Job #3 – Business Event Carbon Accounting. Is an emerging specialty. With organisations moving towards navigating, better controlling, and achieving a negative carbon footprint, to meet international climate goals, there will be a demand for building frameworks and process. This role is for someone with a passion for the sustainability of the environment. S/he has strong analytical and problem-solving skills and the ability to meet tight deadlines and deliverables. They can manage their time effectively, multiple projects, client relations and can identify new opportunities in existing relations. S/he works closely with the business event designer, digital business event specialist and business event professional in order to capture and calculate the event’s carbon footprint across all platforms.


Job #4 – Business Event Professional. Has a deep-rooted passion for planning business travel and hospitality logistics. They use their extraordinary organisational skills and attention to detail to deliver business event travel and hospitality logistics. Business event professionals are great communicators and have strong interpersonal skills. S/he is a human destination Wikipedia with excellent travel and hospitality negotiation and budgeting skills. Technology is no longer an option, it’s a necessity the business event professional has adopted. A qualified business event professional can pivot on a dime and make decisions during unforeseen challenges while smiling and remaining perfectly calm. The business event professional interacts and supports all the other roles mentioned here. The ace up their sleeve and


what makes them so good at what they do is they are, by far, exceptional problem solvers.


The one common specialty skill each job description has, is problem solving. It’s not surprising then that the Impact Paper confirms a business event professionals’ specialised skillset is viable, sought after, and transferrable to other sectors.

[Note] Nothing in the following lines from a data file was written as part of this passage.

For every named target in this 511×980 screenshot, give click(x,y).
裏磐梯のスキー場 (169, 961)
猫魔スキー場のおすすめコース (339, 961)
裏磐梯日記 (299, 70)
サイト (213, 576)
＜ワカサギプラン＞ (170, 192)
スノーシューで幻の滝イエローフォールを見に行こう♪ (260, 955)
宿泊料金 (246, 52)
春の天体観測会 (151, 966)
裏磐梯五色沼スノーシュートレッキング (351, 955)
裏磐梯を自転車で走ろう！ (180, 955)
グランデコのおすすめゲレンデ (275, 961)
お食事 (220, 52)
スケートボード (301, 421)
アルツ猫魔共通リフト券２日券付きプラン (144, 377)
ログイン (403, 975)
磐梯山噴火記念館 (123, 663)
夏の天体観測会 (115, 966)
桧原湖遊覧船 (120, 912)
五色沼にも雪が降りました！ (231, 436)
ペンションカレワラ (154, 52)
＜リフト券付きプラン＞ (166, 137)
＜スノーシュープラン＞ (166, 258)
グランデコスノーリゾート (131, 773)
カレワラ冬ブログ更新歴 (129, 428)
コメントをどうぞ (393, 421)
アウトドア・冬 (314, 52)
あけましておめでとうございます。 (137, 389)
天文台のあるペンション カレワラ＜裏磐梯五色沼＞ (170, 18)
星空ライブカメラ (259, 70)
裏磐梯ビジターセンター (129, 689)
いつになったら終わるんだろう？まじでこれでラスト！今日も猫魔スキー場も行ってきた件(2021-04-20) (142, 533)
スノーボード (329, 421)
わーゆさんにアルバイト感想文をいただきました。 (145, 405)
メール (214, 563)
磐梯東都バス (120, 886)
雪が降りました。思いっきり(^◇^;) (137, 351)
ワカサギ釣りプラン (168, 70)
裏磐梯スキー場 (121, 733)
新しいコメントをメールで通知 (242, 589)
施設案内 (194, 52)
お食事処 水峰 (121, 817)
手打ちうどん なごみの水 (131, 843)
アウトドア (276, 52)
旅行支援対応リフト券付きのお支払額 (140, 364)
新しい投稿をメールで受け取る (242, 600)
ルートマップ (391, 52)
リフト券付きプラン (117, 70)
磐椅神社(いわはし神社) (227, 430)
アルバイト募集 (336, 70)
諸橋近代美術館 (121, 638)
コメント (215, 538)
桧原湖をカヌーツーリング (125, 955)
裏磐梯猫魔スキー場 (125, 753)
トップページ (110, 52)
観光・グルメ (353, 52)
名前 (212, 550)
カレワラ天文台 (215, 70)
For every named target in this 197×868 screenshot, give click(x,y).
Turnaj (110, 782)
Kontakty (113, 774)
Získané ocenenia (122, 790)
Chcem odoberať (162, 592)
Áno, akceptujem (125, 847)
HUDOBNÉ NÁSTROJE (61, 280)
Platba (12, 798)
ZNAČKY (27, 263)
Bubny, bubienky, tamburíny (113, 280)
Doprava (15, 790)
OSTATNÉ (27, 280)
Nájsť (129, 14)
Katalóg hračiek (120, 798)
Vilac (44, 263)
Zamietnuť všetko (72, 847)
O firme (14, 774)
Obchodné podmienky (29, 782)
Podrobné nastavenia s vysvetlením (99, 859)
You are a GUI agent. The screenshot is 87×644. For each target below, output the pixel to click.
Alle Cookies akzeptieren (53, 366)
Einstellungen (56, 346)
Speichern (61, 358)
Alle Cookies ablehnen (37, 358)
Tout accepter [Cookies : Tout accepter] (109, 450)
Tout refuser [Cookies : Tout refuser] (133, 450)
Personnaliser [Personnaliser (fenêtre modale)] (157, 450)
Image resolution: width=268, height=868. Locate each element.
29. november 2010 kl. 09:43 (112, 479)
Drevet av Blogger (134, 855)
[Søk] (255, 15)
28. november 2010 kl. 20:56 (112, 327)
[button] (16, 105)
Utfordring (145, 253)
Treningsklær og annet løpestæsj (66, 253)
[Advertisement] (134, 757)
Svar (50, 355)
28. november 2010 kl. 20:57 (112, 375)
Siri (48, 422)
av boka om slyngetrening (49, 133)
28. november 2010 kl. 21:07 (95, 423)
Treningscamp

In 2007 in M&IT magazine – now Canadian Meetings + Events Expo – I wrote ‘But gaining status as a meeting professional in today’s world requires more than experience, survival, and logistics skills’. Truer words have never been spoken. Today, it requires adapting the knowledge and speciality skills acquired, in a business event professional role, to other occupations and sectors. I believe as destructive as the pandemic is, it is also a catalyst and an opportunity for re-invention.

What skillset can you offer to other occupations and sectors?

Let’s not waste this pandemic. Let’s move from managing the probable to leading the possible. Let’s build a world of tomorrow today. You in??